We've already dipped our toes into text analysis when we used the command line commands to find keywords in a set of texts and when we used a Python script to extract word frequencies from inaugural addresses. Other common, out-of-the box tools for lightweight text analysis include Voyant Tools, which is a web-based environment for analyzing patterns in small collections of text files (like tracing word counts over a corpus, looking).
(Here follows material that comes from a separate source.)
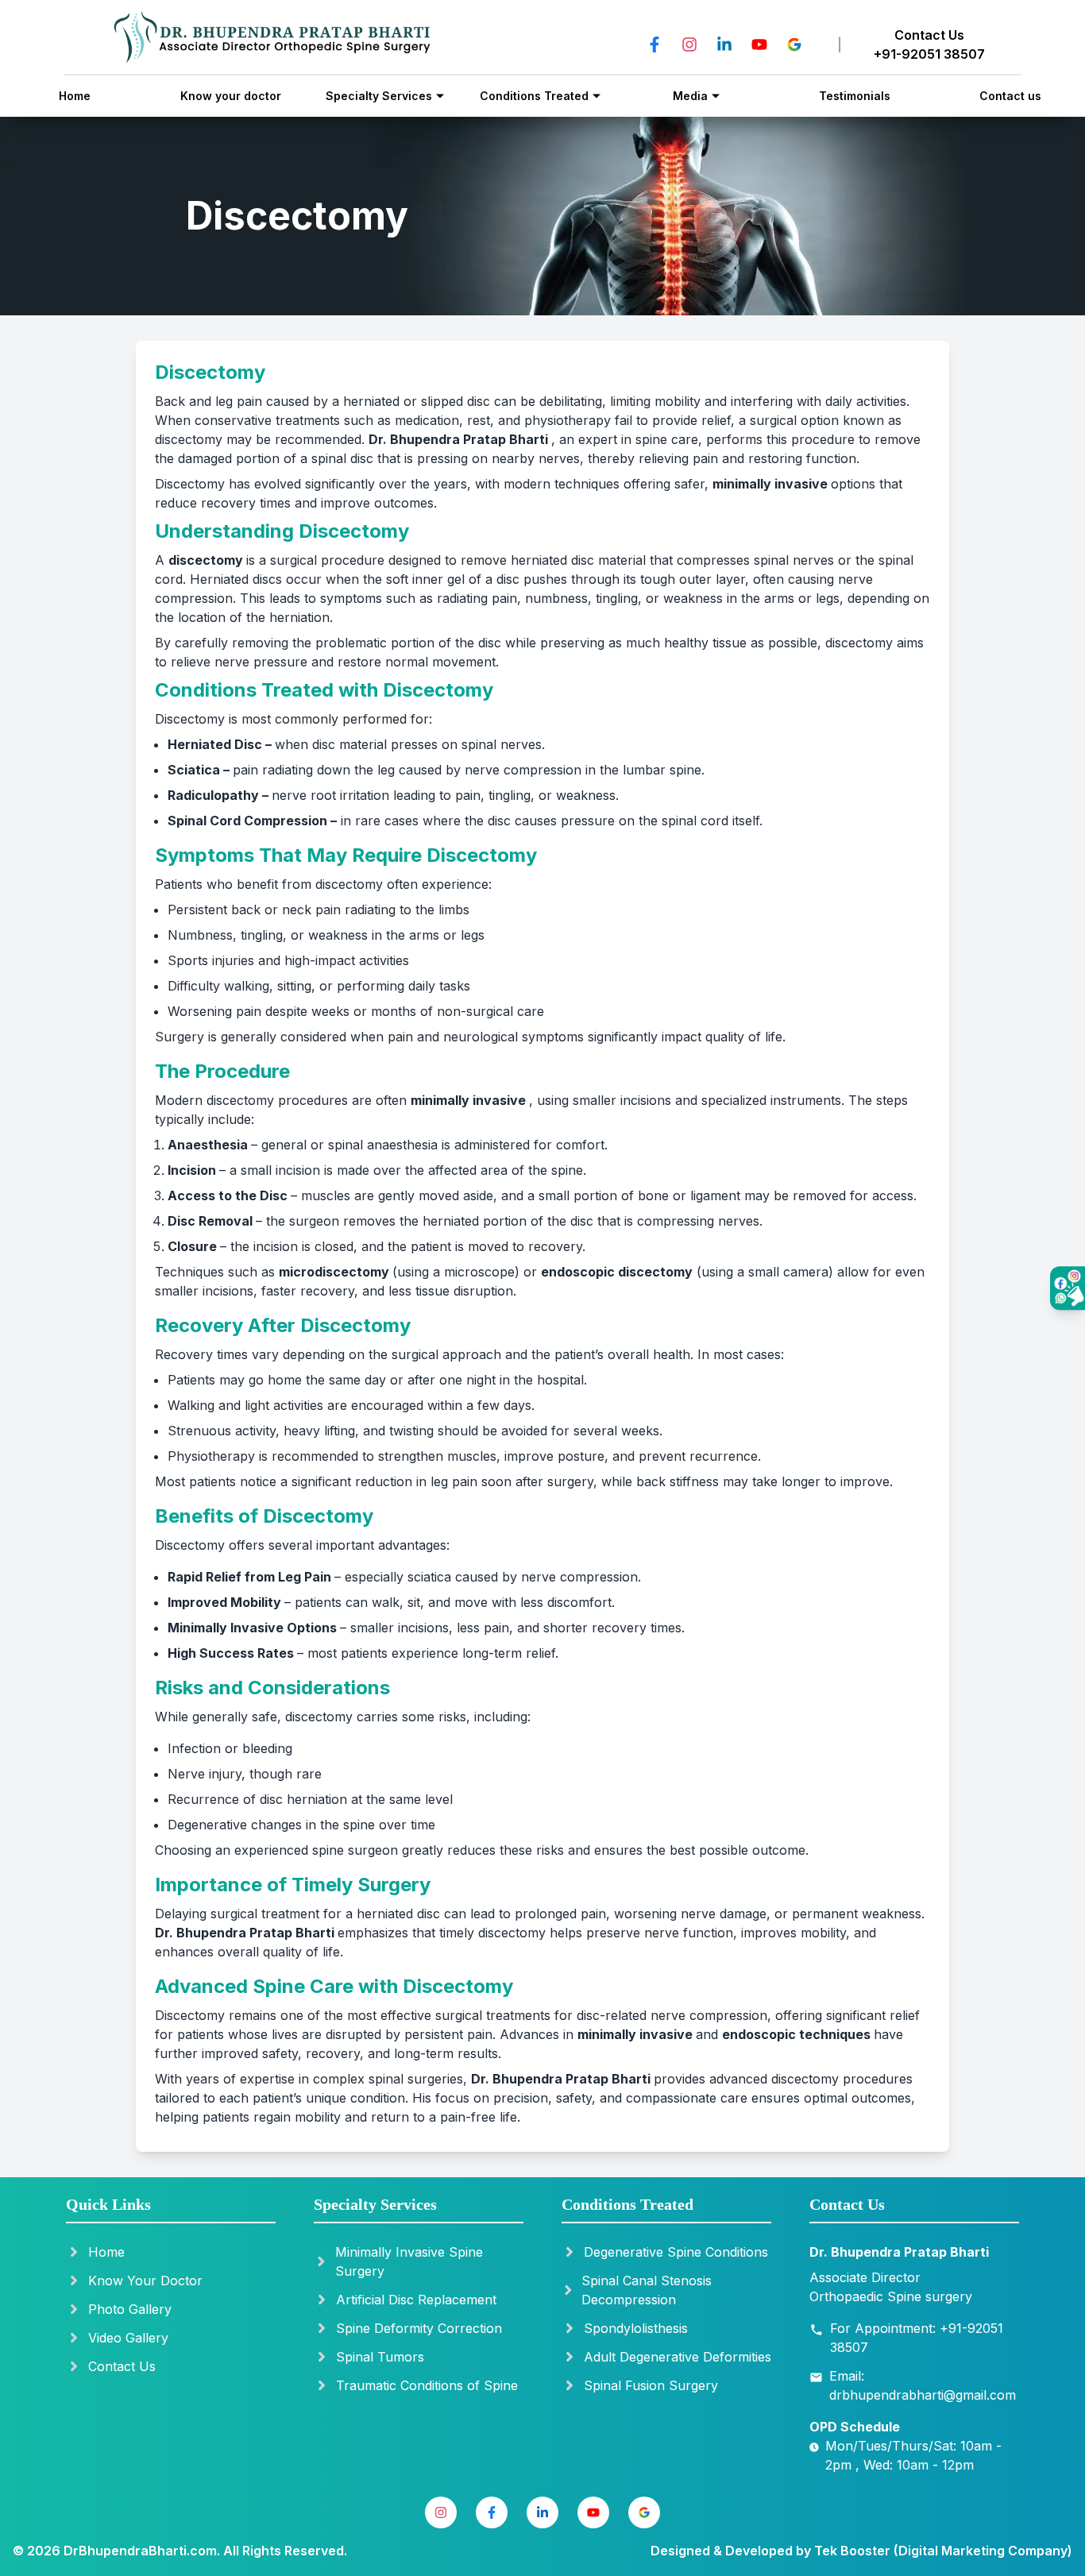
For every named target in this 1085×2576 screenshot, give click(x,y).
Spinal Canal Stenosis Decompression (646, 2290)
Text analysis will often draw on methods from natural language processing (NLP) "a field that explores the interactions between computers and human (natural) languages."(Digital Humanities Literary Guidebook)
For today's homework, we'll explore some of more complicated things that scholars are using to analyze texts:
- Explore existing tools for text analysis
- Read about more advanced methods of "distant reading" collections of texts
- Sign up for a GitHub account (which we'll be using in our in-class work)
Complete the simple walk through of Voyant tools
- Choose one of the following tutorials;
- Matthew Lavin, "Analyzing Documents with tf-idf" (2019)
- Zoë Wilkinson Saldaña, "Sentiment Analysis for Exploratory Data Analysis" (2018)
- Digital Research Institute (DRI), "Introduction to Text Analysis with Python and NLTK"" (2018)
- Write down one question that you have after reading the tutorial.
NOTE: Your goal should be to read through the tutorial to get a sense of what your chosen method does, its limitations and advantages. This means:
- You don't need to complete the actual steps of the tutorial (unless you want to)
- You should read the tutorial with an eye towards what this methods does, how it works (in plain English, not the minutia of the Python code)
- Ex: What sorts of research questions we can (and can't) responsibly use it to explore, and what other considerations we might have to take into account when using it.
-
Read Imran Haider's (5 minute-read) "A Dead Simple Intro to GitHub for the Non-Technical"
-
Finally, sign up for a GitHub account:
- Go to github.com and click sign-up
Try and finish the assignment we worked on in class and as part of your homework last Thursday. If you find yourself getting, stuck, take a look at my notebook (interactive Binder version here)
I'm not requiring you to turn this in, but if you'd like feedback, include it as part of your Week 8 homework.
If you want further guidance on downloading files from our course website, here are my instructions how to download web resources using wget
NOTE: to view the interactive visualization, you will have to open the Jupyter notebook in "Jupyter Notebook,"" not Jupyter Labs. To do this, launch Anaconda Navigator, and, from the menu, select "Jupyter Notebook" (not Jupyter Labs).